=== WHAT YOU ARE ASKED TO DO ===
State how many lines in the entries below hold the word "computer", with nothing besides the number.

=== RECORDS FOR PROCESSING ===
# # # #

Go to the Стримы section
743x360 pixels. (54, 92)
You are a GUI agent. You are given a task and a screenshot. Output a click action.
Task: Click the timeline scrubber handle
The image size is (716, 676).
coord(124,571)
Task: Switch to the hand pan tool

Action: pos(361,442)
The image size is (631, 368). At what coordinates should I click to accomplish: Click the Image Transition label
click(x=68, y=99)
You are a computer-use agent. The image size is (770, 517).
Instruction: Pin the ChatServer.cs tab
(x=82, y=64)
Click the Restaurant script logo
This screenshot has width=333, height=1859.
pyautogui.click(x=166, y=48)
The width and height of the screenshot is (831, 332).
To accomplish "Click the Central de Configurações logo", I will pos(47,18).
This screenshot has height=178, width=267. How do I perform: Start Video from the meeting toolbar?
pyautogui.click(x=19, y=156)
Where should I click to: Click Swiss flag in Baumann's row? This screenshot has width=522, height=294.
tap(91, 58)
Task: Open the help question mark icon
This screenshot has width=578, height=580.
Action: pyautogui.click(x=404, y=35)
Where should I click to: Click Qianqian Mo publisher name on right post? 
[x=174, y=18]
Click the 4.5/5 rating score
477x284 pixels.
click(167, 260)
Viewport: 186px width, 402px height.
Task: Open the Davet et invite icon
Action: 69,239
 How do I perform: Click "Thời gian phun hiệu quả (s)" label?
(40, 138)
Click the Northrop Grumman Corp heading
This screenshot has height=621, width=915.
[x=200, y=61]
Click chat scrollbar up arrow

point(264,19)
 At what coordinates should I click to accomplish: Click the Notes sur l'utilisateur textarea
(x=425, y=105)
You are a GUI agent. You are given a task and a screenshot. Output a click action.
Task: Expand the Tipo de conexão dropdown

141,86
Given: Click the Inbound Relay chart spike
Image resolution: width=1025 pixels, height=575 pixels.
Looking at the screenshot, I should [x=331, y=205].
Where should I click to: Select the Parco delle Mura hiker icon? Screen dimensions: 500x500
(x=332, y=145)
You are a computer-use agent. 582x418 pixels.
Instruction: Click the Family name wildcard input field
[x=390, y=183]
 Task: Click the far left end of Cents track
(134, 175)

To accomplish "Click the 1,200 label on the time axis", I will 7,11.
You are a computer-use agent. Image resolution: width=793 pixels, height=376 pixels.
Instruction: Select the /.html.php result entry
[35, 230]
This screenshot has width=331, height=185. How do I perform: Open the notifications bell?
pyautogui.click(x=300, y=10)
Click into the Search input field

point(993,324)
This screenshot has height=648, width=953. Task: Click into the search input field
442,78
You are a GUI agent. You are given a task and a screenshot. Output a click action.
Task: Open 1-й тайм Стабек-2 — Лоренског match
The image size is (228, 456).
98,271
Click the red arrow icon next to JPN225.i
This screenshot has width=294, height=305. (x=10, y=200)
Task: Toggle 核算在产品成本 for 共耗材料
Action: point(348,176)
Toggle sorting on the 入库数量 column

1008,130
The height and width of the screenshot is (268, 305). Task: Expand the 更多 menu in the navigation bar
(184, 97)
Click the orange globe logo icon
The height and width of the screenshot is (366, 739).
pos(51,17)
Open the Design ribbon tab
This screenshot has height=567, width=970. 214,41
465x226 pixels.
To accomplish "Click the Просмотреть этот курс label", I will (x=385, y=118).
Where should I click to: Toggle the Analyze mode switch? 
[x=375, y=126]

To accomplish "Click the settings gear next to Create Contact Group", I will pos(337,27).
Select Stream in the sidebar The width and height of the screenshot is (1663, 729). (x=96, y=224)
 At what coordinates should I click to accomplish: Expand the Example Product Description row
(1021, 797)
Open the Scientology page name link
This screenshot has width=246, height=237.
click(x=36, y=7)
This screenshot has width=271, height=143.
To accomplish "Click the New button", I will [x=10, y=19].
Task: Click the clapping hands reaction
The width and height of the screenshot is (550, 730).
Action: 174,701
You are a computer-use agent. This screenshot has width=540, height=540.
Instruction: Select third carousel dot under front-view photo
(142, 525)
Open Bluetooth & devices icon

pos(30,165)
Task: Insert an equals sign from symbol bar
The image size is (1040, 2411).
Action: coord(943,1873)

# # # #

=== RESULT BELOW ===
4